The paired position of the eyes is a very discernible physical feature. Using a horizontal line drawn between the pupil of each eye, they should lie along the same position on this line as it crosses between the eyes. One structural condition that affects such eye symmetry is that of vertical orbital dystopia. Most commonly occurring due to a developmental issue, the eye and the bony orbital box that contains it is situated lower. Usually in the range 1 to 5 mms lower it creates a visible facial symmetry.
In treating vertical orbital dystopia it needs to be recognized that a more complete solution is not just augmenting the orbital floor only to push up the eye. Rather all surrounding hard and soft tissues need to be considered. Superiorly is the position of the eyebrow and superior orbital rim lower than the other side? Does the upper eyelid have extra skin or does it have ptosis…if it is hanging lower? Besides the orbital floor and infraorbital rim is the cheek bone smaller/lower as well? Does the corner of the eyelid need to be raised up as the eye is moved higher?
Besides the physical examination a 3D CT facial scan is needed to accurately determine the exact skeletal involvement. But it is important to not overlook the overlying soft tissues. As in all cases of orbital dystopia, all the surrounding structures may be involved if it has a developmental origin.

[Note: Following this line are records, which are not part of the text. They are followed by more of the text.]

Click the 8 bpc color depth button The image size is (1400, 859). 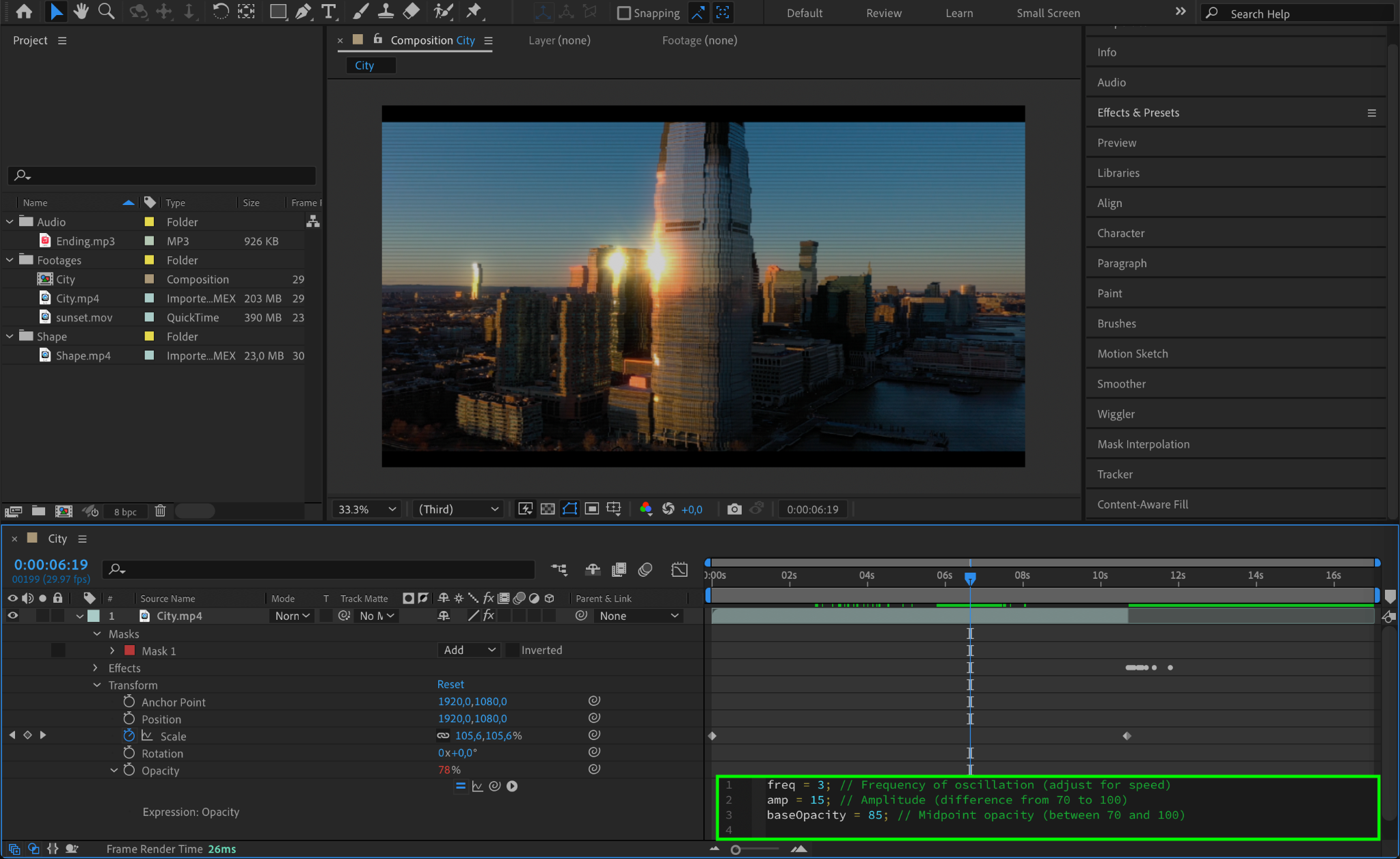125,512
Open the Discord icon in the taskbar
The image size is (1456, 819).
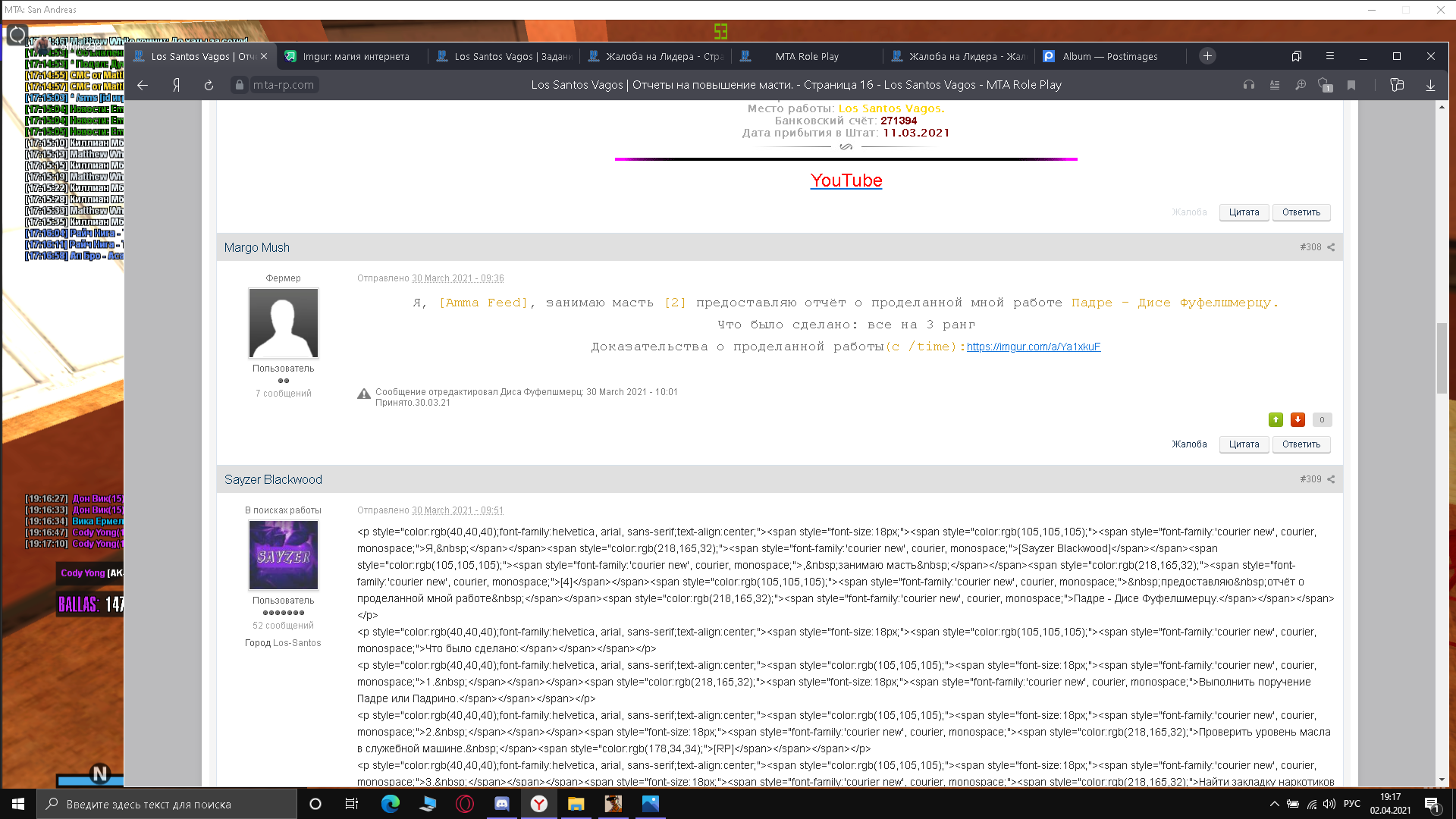(x=502, y=804)
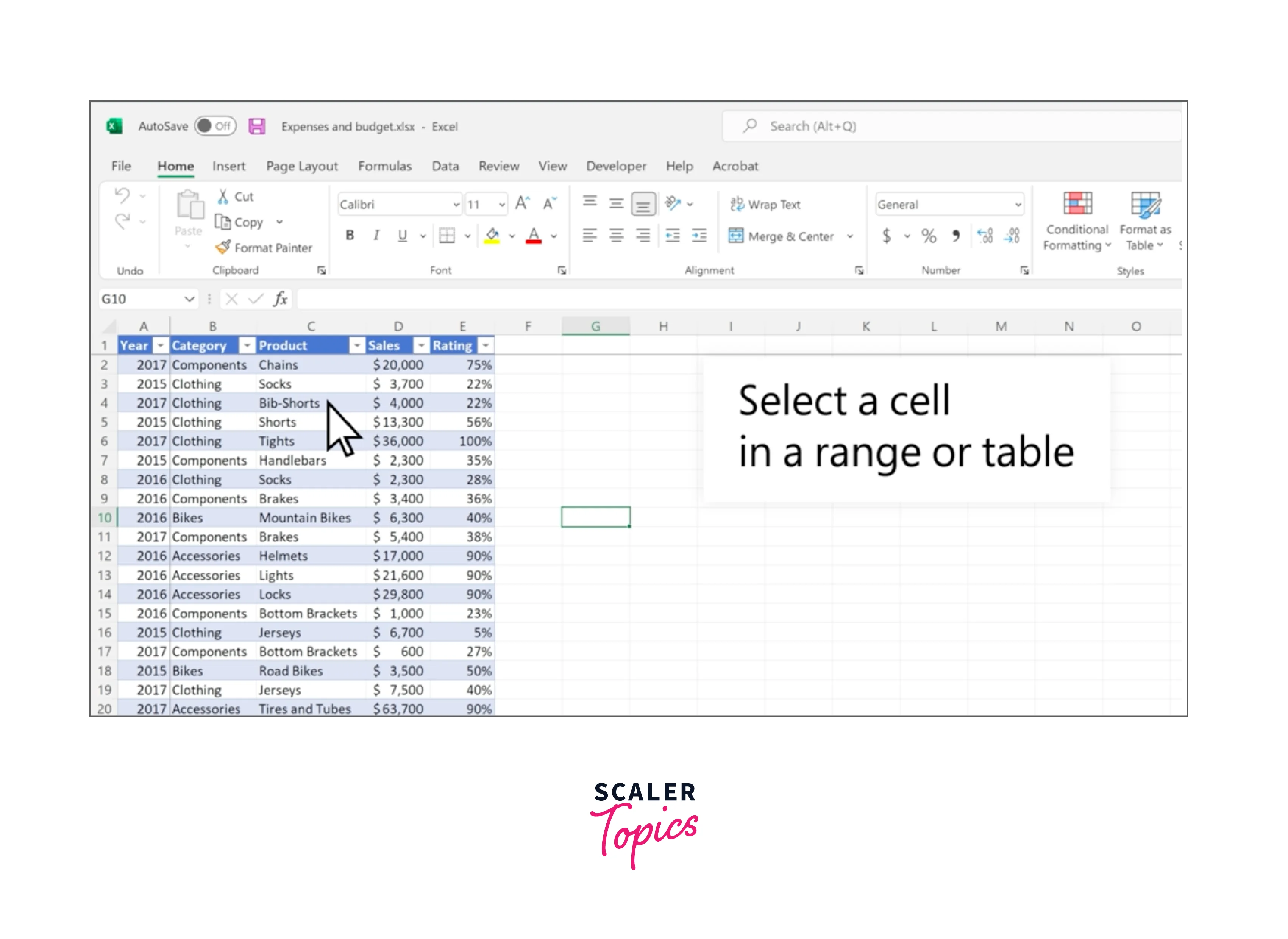Open the General number format dropdown
This screenshot has width=1288, height=939.
(x=1017, y=205)
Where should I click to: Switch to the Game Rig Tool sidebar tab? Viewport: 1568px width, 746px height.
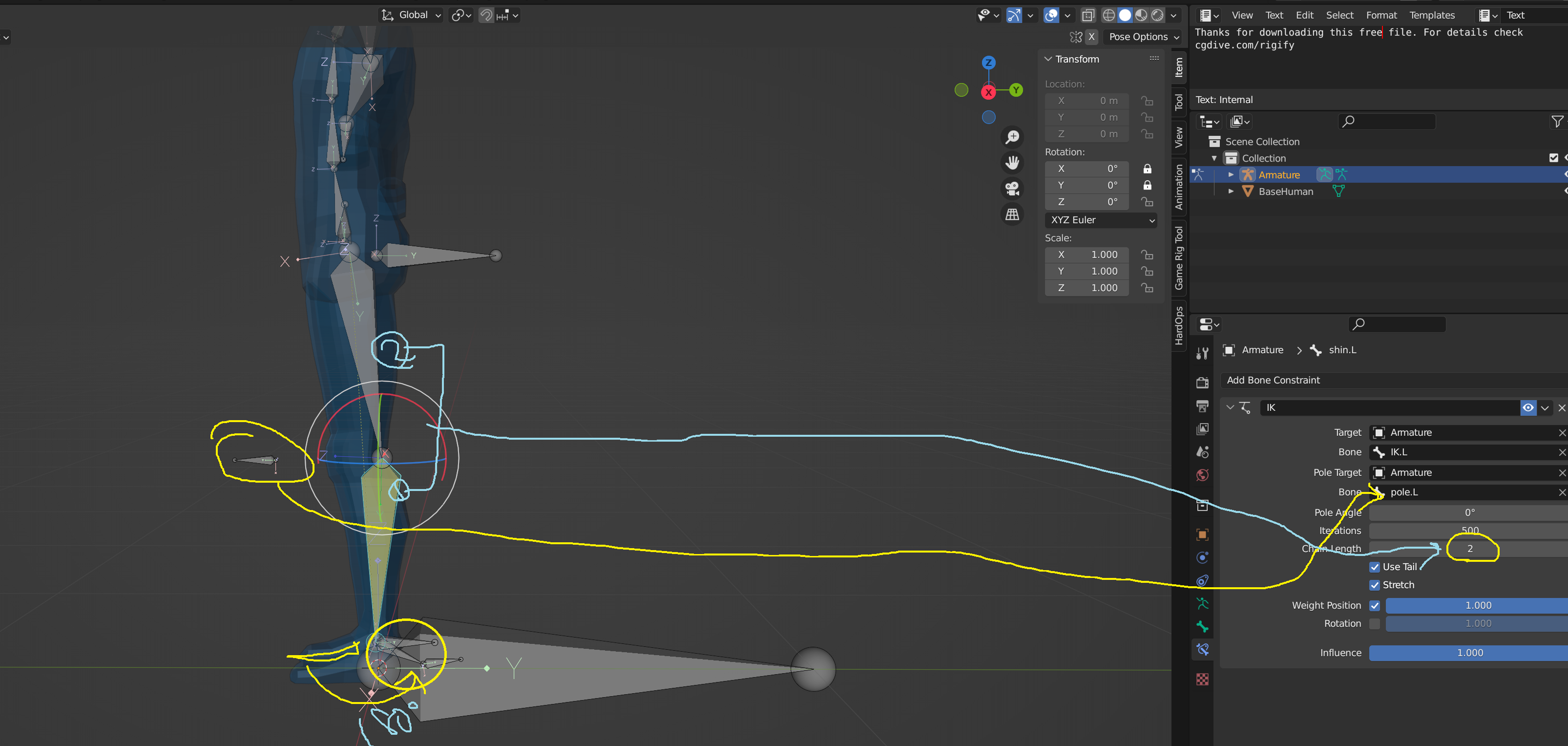[1179, 257]
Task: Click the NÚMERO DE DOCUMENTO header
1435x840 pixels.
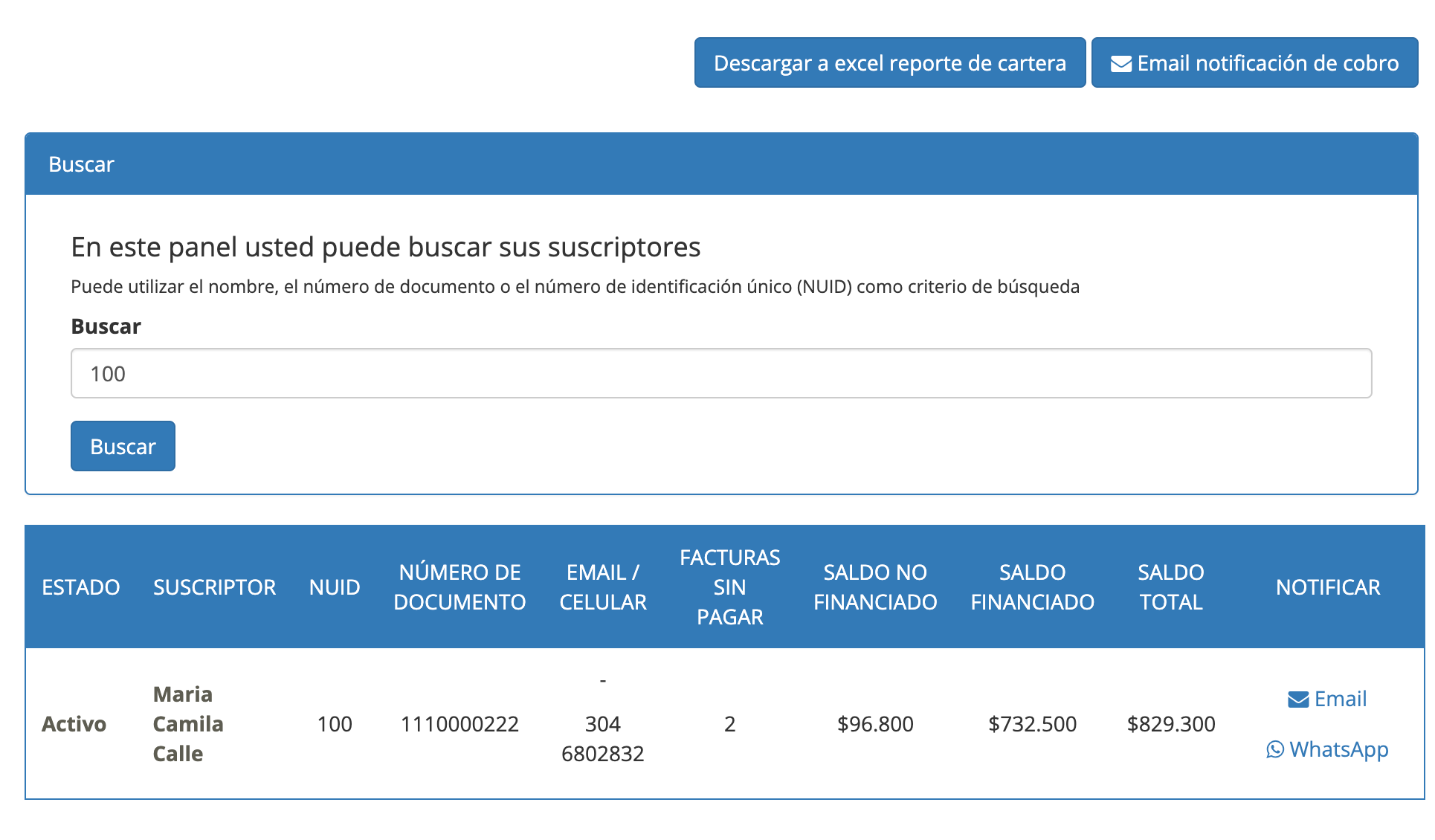Action: (459, 587)
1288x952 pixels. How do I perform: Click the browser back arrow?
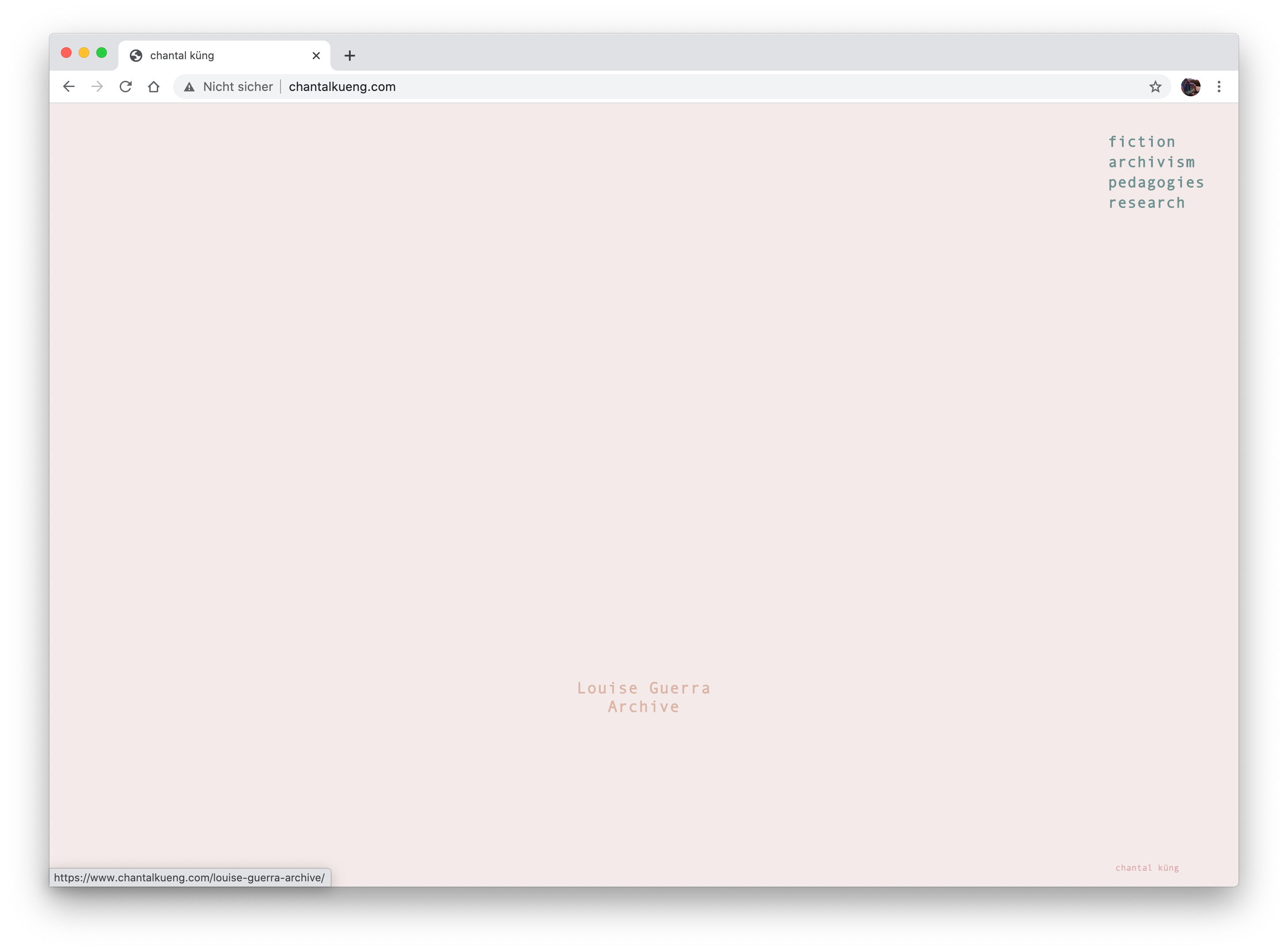coord(68,87)
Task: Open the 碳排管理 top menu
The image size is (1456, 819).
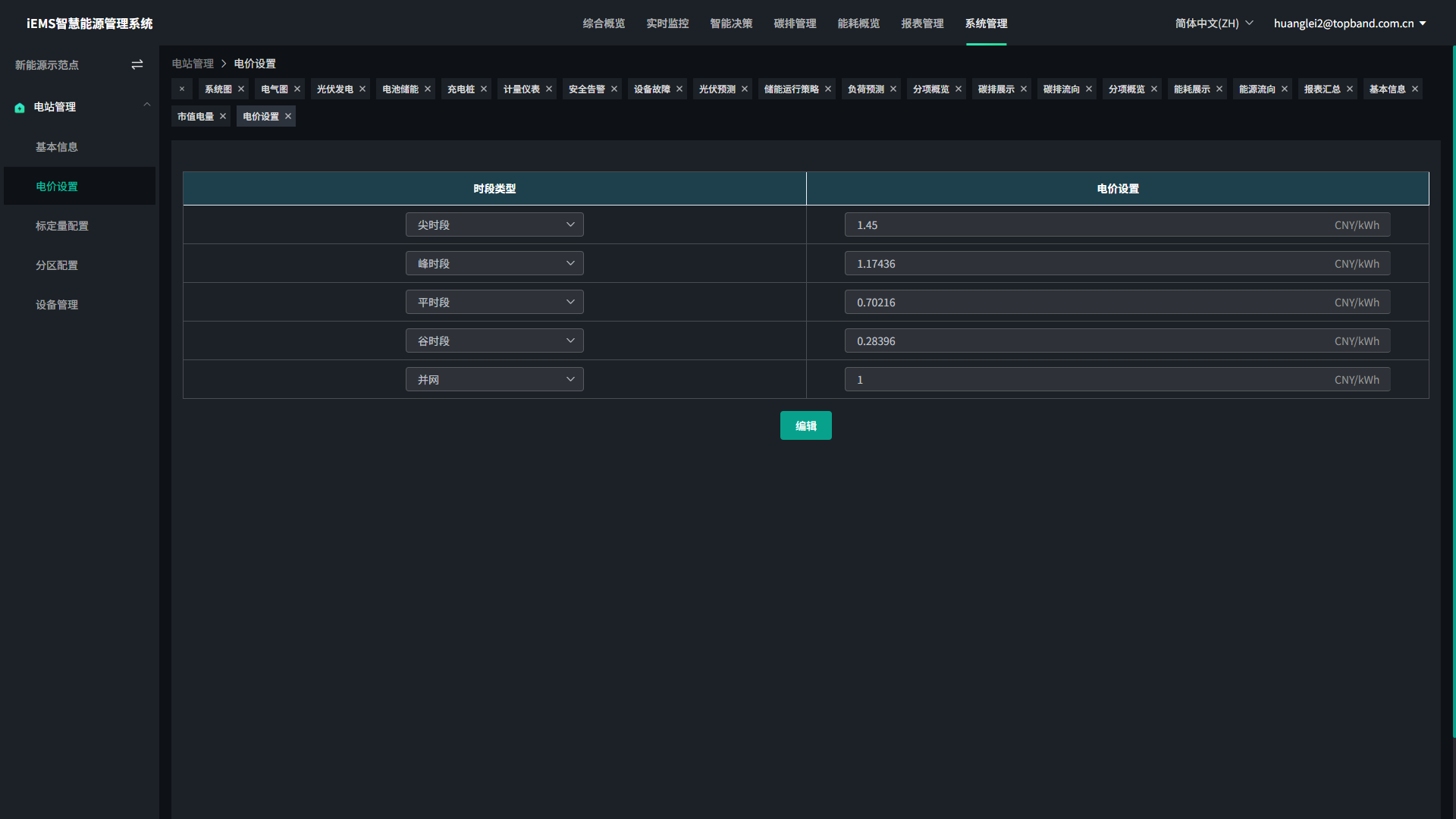Action: pos(795,24)
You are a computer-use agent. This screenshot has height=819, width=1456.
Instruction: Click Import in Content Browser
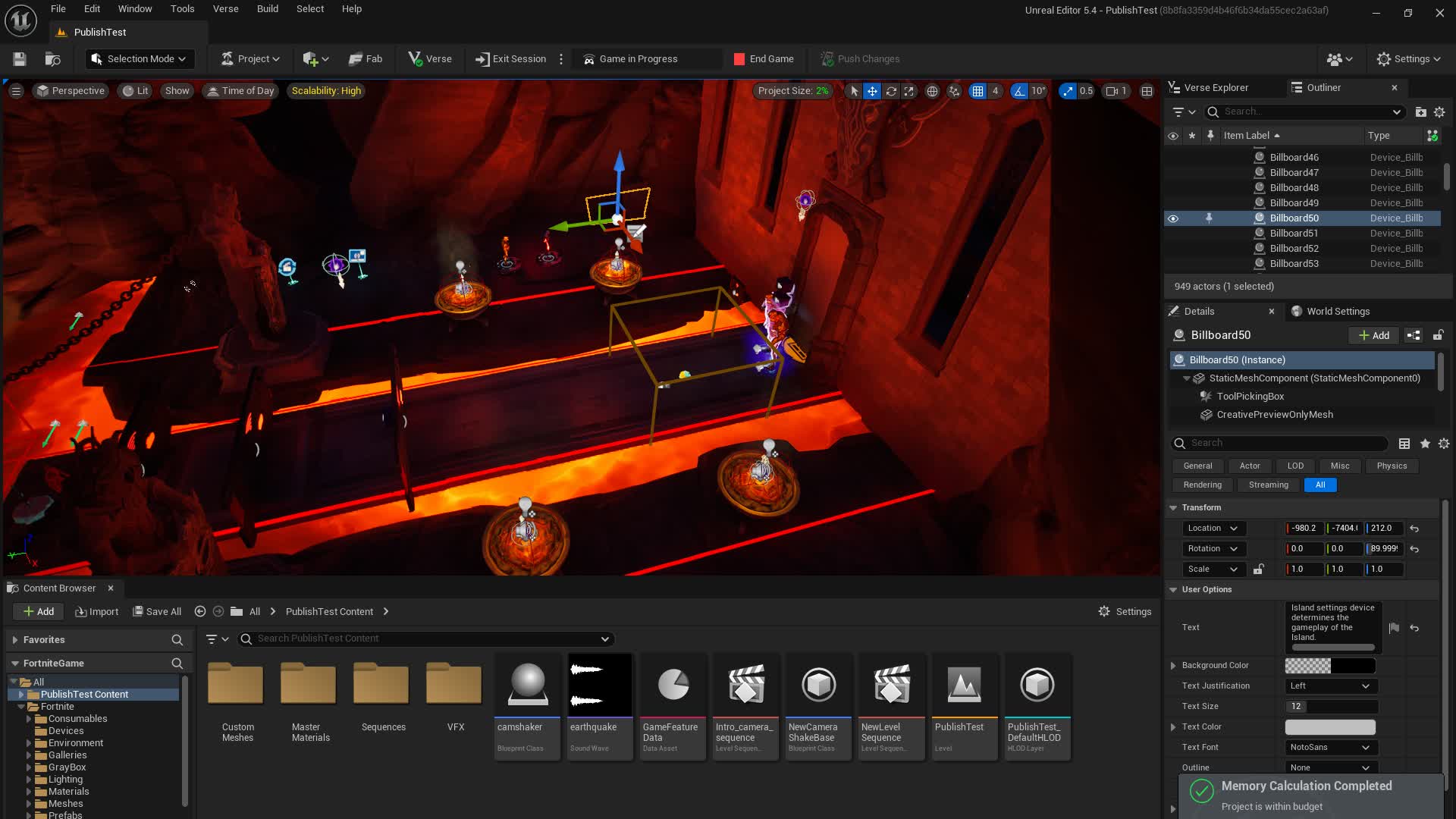(97, 612)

In mild cases of vertical orbital dystopia (2 to 3mms), a common surgical approach would be orbital floor-rim augmentation and an upper blepharoplasty. While a custom implant is always the ideal approach for building up the orbital floor and rim, hand made ePTFE implants can be effective in smaller defects. They are brought up over the rim and secured with microscrews through a lower eyelid incision. This can be combined with removal of extra eyelid skin which can raise the lash line up by a millimeter. A muellerectomy can also be done for a millimeter or two of actual ptosis repair.
More moderate cases of congenital vertical orbital dystopia can be successfully treated with a combination of select bony augmentation and soft tissue excisional/repositioning procedures.